=== DATA FOR THIS EXERCISE ===

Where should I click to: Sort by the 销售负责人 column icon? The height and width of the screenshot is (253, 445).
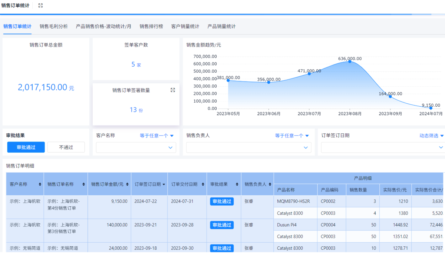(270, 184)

===
=== DATA FOR THIS EXERCISE ===

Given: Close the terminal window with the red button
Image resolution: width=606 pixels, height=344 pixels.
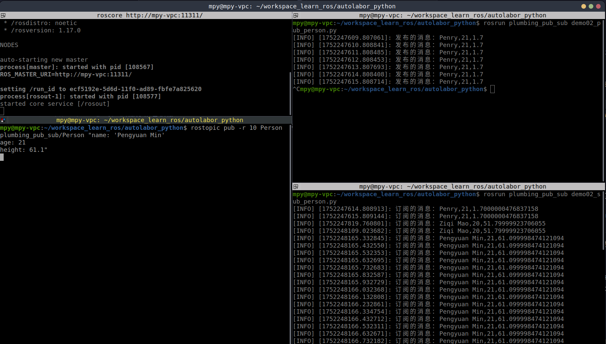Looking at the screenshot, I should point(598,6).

===
=== DATA FOR THIS EXERCISE ===

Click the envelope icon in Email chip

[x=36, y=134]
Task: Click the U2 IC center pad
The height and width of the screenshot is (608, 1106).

===

PROBLEM TO SOLVE:
Show each line in the items above that contains the string "width". Case counts.

FINISHED TASK:
Where should I click to: Sort by the 销售负责人 column icon? The height and width of the screenshot is (253, 445).
Image resolution: width=606 pixels, height=344 pixels.
The height and width of the screenshot is (608, 1106).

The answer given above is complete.